[Исходный текст]
——

Ключом к понимаю этой метафизики являются две реплики. Первая из них, хронологически более ранняя, относится к 1922 году и касается двух, как мне кажется, наиболее важных тем булгаковского творчества вообще. В «Jaltica», исповедальном письме, адресованном о. Павлу Флоренскому, трагическом потому, что осталось безответным, и нам остается только гадать, каковы подлинные причины отсутствия ответа: проблемы ли отправки корреспонденции в 1922 году, или нежелание Флоренского реагировать на филокатолические излияния своего «ревностного друга», Булгаков писал: «За эти годы исканий и в этом уединении я открыл очень простые, но верные вещи: о себе, что я умру, как все люди, и с благодарной покорностью и умилением это приемлю, а раньше я искренно шмидтианствовал, - с соответствующей мистической имагинацией, что я не вкушу смерти по случаю преображения; о мире же, что история еще не кончилась, и что думать так грех (…) (курсив Булгакова. – А.Р.)»[44]. Две эти вещи – смерть и история, столь важные для философского двадцатого века вещи – задают систему координат, в которой развиваются сюжеты Протоколов.

——

[Материалы]
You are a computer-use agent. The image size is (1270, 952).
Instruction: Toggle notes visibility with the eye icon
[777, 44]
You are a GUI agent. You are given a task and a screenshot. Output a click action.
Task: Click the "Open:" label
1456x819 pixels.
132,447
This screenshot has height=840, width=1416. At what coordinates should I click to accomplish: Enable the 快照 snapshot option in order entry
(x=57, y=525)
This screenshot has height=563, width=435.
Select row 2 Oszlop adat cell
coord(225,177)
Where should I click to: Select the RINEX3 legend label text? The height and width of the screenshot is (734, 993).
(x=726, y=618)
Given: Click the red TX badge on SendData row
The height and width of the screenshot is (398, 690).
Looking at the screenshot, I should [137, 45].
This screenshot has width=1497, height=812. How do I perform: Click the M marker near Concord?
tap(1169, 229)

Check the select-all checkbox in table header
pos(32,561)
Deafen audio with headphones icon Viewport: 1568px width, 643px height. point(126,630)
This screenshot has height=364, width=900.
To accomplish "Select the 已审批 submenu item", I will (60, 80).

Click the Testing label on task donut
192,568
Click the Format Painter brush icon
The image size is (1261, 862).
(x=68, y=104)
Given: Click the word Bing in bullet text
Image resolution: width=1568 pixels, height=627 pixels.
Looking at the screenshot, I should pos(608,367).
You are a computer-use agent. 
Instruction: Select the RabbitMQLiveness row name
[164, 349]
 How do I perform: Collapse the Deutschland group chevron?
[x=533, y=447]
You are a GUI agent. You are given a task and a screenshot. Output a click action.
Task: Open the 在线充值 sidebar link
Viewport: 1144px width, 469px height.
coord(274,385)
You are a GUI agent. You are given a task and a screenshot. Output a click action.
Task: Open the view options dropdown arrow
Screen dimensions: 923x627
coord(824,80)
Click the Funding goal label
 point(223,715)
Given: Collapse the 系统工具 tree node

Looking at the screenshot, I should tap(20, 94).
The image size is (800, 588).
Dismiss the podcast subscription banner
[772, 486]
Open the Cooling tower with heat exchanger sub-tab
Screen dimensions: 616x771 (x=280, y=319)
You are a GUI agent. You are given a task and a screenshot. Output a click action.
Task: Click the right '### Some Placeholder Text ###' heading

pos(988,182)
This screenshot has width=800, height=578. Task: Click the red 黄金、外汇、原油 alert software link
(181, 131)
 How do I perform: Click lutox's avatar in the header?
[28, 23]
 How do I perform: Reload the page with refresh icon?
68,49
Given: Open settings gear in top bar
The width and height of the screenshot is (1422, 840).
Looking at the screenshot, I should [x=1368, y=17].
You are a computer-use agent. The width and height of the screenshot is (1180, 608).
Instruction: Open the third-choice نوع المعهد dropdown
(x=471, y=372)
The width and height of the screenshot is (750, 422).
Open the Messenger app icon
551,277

——

[Задания]
(a) Какими определениями наделено письмо «Jaltica» во фрагменте о метафизике Булгакова? Перечислите все.
(b) Как мог бы продолжиться фрагмент о метафизике Булгакова? Допишите его следующую часть.

[Ответы]
(a) Исповедальное; адресованное о. Павлу Флоренскому; трагическое, потому что осталось безответным.

(b)
Пространство же, описываемое этой системой, - пространство слов – евангельские притчи о Царствии Божием. Здесь уместно, думается, вспомнить вторую из обещанных ремарок. Это отрывок из письма С.Л. Франку от 2/15 VIII 1924 по поводу «Братства святой Софии»: «…. Онтологически-то и бывает часто так, что данность существует практически первее всего как заданность. Но раз оно получило имя (…) оно уже в церковном плане есть, и надо молиться о нем, как заданном нам и долженствующем быть нашими усилиями. (…) Молиться надо о нем не потому, что оно уже существует, но для того, чтобы оно было, ибо явилась воля к нему и явилось имя его. Поэтому пусть не смущает Вас это несоответствие, п.ч. вводя мысль о братстве в свою молитвенную жизнь, мы уже утверждаем братство (…)»[45]. Этот триадный момент (трансцендентная заданность объекта, его экзистенциальная данность и, наконец, воплощение его в акте номинации) является сквозным в булгаковской онтологии конца 10-х - 20-х годов – от «Философии имени» до «Глав о Троичности». Говоря о евангельских притчах о Царстве Божием, Булгаков следует той же логике, фактически снимая столь характерное для русской философской парадигмы противопоставление между кантианством и христианским платонизмом: Царство Божие есть трансцендентная заданность, задача – и в то же время оно дано, оно есть как непосредственная, явная данность, существующая «здесь и сейчас»[46]. Существуя онтологически, как предпроект бытия мира; и, в то же время, как основание личности, ее предел и покаянное напряжение всех ее усилий внутри (in intra) каждого из нас, и, наконец, явленное в Слове Евангелий, Царство Божие – реальность. Быть может, это единственная реальность, имеющая право называться таковой.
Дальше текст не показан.